#### Records provided ####

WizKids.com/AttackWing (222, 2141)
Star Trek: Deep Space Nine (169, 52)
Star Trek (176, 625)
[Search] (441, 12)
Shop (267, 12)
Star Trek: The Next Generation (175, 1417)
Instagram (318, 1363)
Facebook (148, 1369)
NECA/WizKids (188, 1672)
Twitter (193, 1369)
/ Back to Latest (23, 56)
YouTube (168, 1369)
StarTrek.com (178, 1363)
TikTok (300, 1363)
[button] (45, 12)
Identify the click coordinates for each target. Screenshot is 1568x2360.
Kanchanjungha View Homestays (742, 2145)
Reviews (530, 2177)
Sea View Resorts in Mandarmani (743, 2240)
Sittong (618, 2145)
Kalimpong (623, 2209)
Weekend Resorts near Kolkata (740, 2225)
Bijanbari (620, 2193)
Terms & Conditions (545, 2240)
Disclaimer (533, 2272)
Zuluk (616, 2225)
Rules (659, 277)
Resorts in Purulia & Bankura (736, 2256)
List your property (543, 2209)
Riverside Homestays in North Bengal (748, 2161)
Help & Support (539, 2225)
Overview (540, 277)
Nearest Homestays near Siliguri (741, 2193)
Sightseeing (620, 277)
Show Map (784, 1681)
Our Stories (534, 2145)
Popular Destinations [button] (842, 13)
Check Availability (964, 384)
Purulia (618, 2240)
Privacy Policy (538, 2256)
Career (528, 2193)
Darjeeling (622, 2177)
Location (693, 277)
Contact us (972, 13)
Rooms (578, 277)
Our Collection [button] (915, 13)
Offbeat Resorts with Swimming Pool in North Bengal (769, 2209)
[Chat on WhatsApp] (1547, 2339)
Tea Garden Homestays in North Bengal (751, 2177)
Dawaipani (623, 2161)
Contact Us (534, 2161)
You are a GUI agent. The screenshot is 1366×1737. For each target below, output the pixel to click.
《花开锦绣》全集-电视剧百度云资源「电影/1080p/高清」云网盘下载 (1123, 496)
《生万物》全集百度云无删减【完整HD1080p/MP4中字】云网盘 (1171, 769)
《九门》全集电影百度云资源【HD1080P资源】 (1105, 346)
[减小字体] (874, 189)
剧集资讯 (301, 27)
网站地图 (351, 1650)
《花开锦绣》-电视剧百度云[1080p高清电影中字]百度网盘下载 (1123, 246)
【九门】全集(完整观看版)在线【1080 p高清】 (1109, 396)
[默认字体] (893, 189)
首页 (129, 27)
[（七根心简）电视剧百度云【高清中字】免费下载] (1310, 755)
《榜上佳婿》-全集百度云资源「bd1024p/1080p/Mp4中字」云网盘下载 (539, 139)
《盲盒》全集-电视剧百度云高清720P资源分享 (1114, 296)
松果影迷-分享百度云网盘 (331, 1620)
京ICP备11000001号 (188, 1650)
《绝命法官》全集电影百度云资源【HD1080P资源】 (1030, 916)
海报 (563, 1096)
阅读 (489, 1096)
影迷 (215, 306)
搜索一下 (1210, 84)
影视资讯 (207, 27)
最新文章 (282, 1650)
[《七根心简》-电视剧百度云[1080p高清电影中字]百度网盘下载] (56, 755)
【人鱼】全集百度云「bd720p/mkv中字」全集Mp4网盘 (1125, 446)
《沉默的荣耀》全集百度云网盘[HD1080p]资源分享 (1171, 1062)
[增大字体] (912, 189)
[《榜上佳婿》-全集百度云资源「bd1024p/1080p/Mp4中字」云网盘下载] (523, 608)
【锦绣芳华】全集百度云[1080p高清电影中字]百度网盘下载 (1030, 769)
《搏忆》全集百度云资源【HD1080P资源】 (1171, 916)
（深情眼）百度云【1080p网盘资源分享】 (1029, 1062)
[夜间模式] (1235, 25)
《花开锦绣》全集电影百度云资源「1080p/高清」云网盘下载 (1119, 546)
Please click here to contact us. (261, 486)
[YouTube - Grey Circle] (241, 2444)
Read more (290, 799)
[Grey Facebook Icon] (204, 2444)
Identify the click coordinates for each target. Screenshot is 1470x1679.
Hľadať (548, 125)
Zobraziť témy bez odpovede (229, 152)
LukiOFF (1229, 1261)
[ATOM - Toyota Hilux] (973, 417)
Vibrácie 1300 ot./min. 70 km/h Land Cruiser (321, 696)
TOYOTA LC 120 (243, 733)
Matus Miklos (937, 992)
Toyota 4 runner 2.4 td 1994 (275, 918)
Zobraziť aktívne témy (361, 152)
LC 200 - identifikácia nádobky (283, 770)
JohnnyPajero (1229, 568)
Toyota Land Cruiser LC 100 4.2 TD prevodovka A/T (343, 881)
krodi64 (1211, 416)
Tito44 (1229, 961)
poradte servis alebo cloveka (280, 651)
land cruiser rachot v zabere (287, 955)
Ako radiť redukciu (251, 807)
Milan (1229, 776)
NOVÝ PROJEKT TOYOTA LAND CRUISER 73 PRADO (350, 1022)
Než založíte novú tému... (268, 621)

####

A verbatim copy of all the entries is the expected result.

Answer space
WizKids.com/AttackWing (222, 2141)
Star Trek: Deep Space Nine (169, 52)
Star Trek (176, 625)
[Search] (441, 12)
Shop (267, 12)
Star Trek: The Next Generation (175, 1417)
Instagram (318, 1363)
Facebook (148, 1369)
NECA/WizKids (188, 1672)
Twitter (193, 1369)
/ Back to Latest (23, 56)
YouTube (168, 1369)
StarTrek.com (178, 1363)
TikTok (300, 1363)
[button] (45, 12)
Identify the click coordinates for each target. Screenshot is 1568x2360.
Kanchanjungha View Homestays (742, 2145)
Reviews (530, 2177)
Sea View Resorts in Mandarmani (743, 2240)
Sittong (618, 2145)
Kalimpong (623, 2209)
Weekend Resorts near Kolkata (740, 2225)
Bijanbari (620, 2193)
Terms & Conditions (545, 2240)
Disclaimer (533, 2272)
Zuluk (616, 2225)
Rules (659, 277)
Resorts in Purulia & Bankura (736, 2256)
List your property (543, 2209)
Riverside Homestays in North Bengal (748, 2161)
Help & Support (539, 2225)
Overview (540, 277)
Nearest Homestays near Siliguri (741, 2193)
Sightseeing (620, 277)
Show Map (784, 1681)
Our Stories (534, 2145)
Popular Destinations [button] (842, 13)
Check Availability (964, 384)
Purulia (618, 2240)
Privacy Policy (538, 2256)
Career (528, 2193)
Darjeeling (622, 2177)
Location (693, 277)
Contact us (972, 13)
Rooms (578, 277)
Our Collection [button] (915, 13)
Offbeat Resorts with Swimming Pool in North Bengal (769, 2209)
[Chat on WhatsApp] (1547, 2339)
Tea Garden Homestays in North Bengal (751, 2177)
Dawaipani (623, 2161)
Contact Us (534, 2161)
You are a GUI agent. The screenshot is 1366×1737. For each target below, output the pixel to click.
《花开锦绣》全集-电视剧百度云资源「电影/1080p/高清」云网盘下载 (1123, 496)
《生万物》全集百度云无删减【完整HD1080p/MP4中字】云网盘 (1171, 769)
《九门》全集电影百度云资源【HD1080P资源】 (1105, 346)
[减小字体] (874, 189)
剧集资讯 (301, 27)
网站地图 (351, 1650)
《花开锦绣》-电视剧百度云[1080p高清电影中字]百度网盘下载 (1123, 246)
【九门】全集(完整观看版)在线【1080 p高清】 (1109, 396)
[默认字体] (893, 189)
首页 (129, 27)
[（七根心简）电视剧百度云【高清中字】免费下载] (1310, 755)
《榜上佳婿》-全集百度云资源「bd1024p/1080p/Mp4中字」云网盘下载 (539, 139)
《盲盒》全集-电视剧百度云高清720P资源分享 (1114, 296)
松果影迷-分享百度云网盘 (331, 1620)
京ICP备11000001号 (188, 1650)
《绝命法官》全集电影百度云资源【HD1080P资源】 (1030, 916)
海报 (563, 1096)
阅读 (489, 1096)
影迷 (215, 306)
搜索一下 (1210, 84)
影视资讯 (207, 27)
最新文章 (282, 1650)
[《七根心简》-电视剧百度云[1080p高清电影中字]百度网盘下载] (56, 755)
【人鱼】全集百度云「bd720p/mkv中字」全集Mp4网盘 (1125, 446)
《沉默的荣耀》全集百度云网盘[HD1080p]资源分享 (1171, 1062)
[增大字体] (912, 189)
[《榜上佳婿》-全集百度云资源「bd1024p/1080p/Mp4中字」云网盘下载] (523, 608)
【锦绣芳华】全集百度云[1080p高清电影中字]百度网盘下载 (1030, 769)
《搏忆》全集百度云资源【HD1080P资源】 (1171, 916)
（深情眼）百度云【1080p网盘资源分享】 (1029, 1062)
[夜间模式] (1235, 25)
《花开锦绣》全集电影百度云资源「1080p/高清」云网盘下载 (1119, 546)
Please click here to contact us. (261, 486)
[YouTube - Grey Circle] (241, 2444)
Read more (290, 799)
[Grey Facebook Icon] (204, 2444)
Identify the click coordinates for each target. Screenshot is 1470x1679.
Hľadať (548, 125)
Zobraziť témy bez odpovede (229, 152)
LukiOFF (1229, 1261)
[ATOM - Toyota Hilux] (973, 417)
Vibrácie 1300 ot./min. 70 km/h Land Cruiser (321, 696)
TOYOTA LC 120 (243, 733)
Matus Miklos (937, 992)
Toyota 4 runner 2.4 td 1994 (275, 918)
Zobraziť aktívne témy (361, 152)
LC 200 - identifikácia nádobky (283, 770)
JohnnyPajero (1229, 568)
Toyota Land Cruiser LC 100 4.2 TD prevodovka A/T (343, 881)
krodi64 (1211, 416)
Tito44 (1229, 961)
poradte servis alebo cloveka (280, 651)
land cruiser rachot v zabere (287, 955)
Ako radiť redukciu (251, 807)
Milan (1229, 776)
NOVÝ PROJEKT TOYOTA LAND CRUISER 73 PRADO (350, 1022)
Než založíte novú tému... (268, 621)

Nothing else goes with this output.